Se sabe que la existencia en los barrios de equipamientos deportivos o de zonas verdes, o en las ciudades de carriles-bici, aumenta el número de ciudadanos que hacen ejercicio y mejora la calidad del aire.

Y se sabe que la existencia de centros sociales, bibliotecas y lugares, en general, que favorecen la sociabilidad y la interacción entre las personas, crea redes que las hacen más saludables y les otorga herramientas para enfrentarse a las enfermedades. Herramientas que las personas aisladas en sus casas no tienen. Y nada de esto lo dan las pastillas.

Cada vez está más claro que el estrés crónico genera un estado inflamatorio en nuestro organismo que precipita las enfermedades vasculares y muchas otras. Y que el ritmo de vida que nos imponen no es el mejor para conservar la salud. La dualidad mente-cuerpo fue superada hace mucho. Y de la misma manera que el bienestar mental promueve la salud, lo contrario la socava. Y, por muchos ansiolíticos que tomemos, esto tampoco se arregla con pastillas.

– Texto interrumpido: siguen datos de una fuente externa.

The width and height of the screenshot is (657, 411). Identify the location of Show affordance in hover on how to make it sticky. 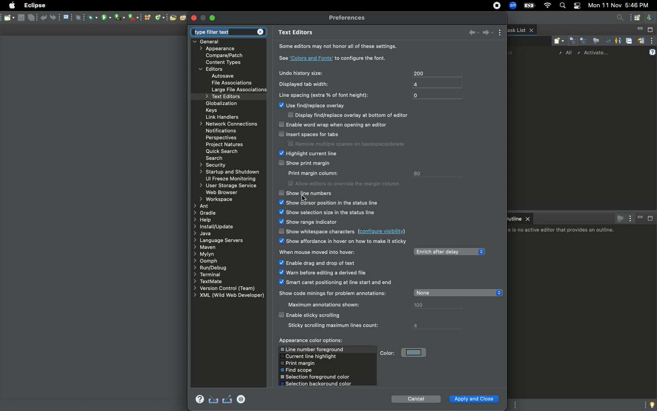
(345, 242).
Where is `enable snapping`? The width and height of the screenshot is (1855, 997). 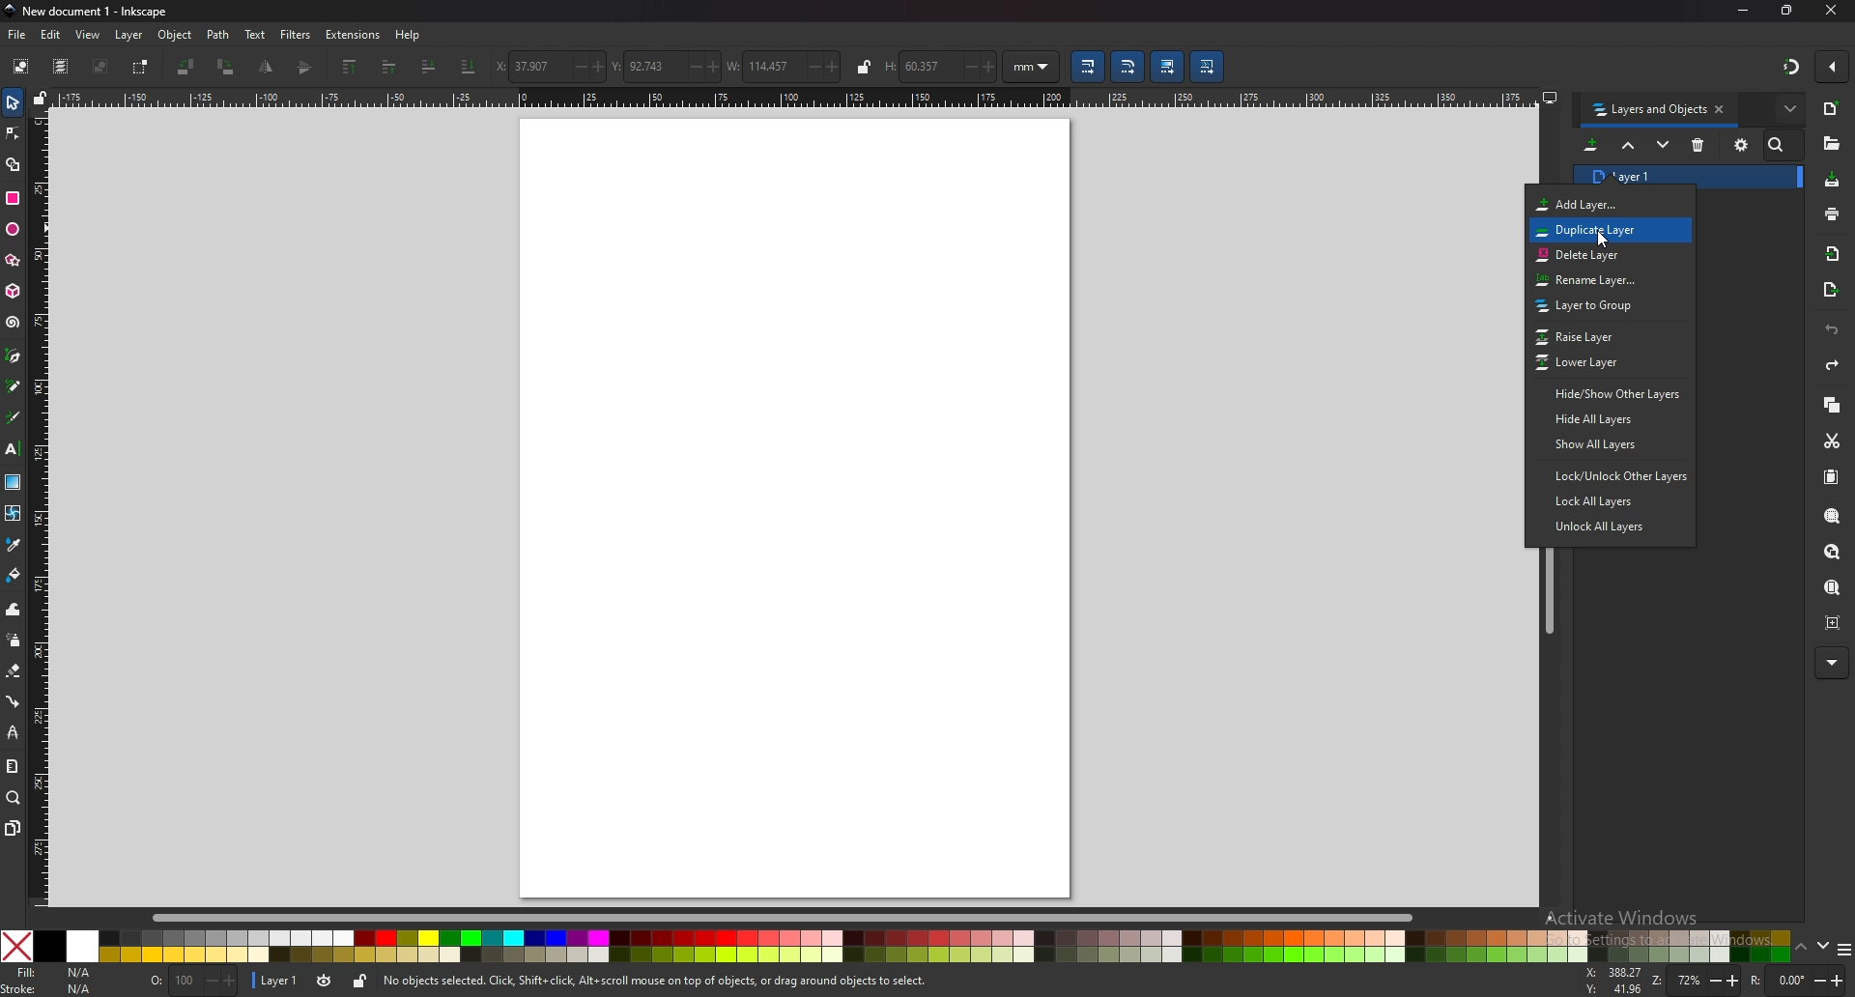 enable snapping is located at coordinates (1833, 66).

Se sabe bien que, tras el ictus, que supone en muchas ocasiones un cambio radical en todos los órdenes de la vida, sólo una rehabilitación adecuada y suficiente podrá sacar del paciente toda su potencialidad, para intentar integrarlo de nuevo a su lugar en la sociedad. Sabemos que los recursos públicos en este sentido son limitados, y necesitamos perentoriamente que sean suficientes, para que a la desgracia de la enfermedad no se sume la impotencia de la precariedad económica.

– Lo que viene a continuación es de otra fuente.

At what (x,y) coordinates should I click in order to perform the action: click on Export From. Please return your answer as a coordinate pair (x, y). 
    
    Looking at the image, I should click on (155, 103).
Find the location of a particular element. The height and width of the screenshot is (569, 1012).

Sabemos, por fin, que, a veces, el ictus es tan grave que todos los esfuerzos son vanos, y el paciente se ve abocado a la discapacidad y, muchas veces, al aislamiento social o a la ruina económica. Los pacientes se van de alta a un mundo diferente al que dejaron, con un sentimiento de ¿y ahora qué? y con una protección social escandalosamente precaria. Alguien dijo alguna vez que cualquier sociedad se mide por la forma en la que trata a sus miembros más vulnerables, y muchas veces pienso que, por más pecho que saquemos, nuestra altura es más bien escasa.

En el Día Mundial del Ictus, reconozcamos el heróico esfuerzo que hacen las personas que sufren la enfermedad por superarla. Pero no olvidemos que, al igual que en la mayoría de las enfermedades, la dimensión social y económica es determinante para explicar por qué ocurren y para dar a los supervivientes la mejor vida posible. Y eso no se arregla con pastillas, sino con medidas políticas y con políticas sociales o, en su defecto, con asociacionismo y reivindicación. Necesitamos coraje para situarnos en la verdadera dimensión del ser humano, que no debe ser una pieza en un engranaje. Necesitamos creer en la grandeza a la que podemos aspirar si nos atrevemos a ver la vida de otra manera. Al fin y al cabo, es probable que mañana los más vulnerables seamos nosotros.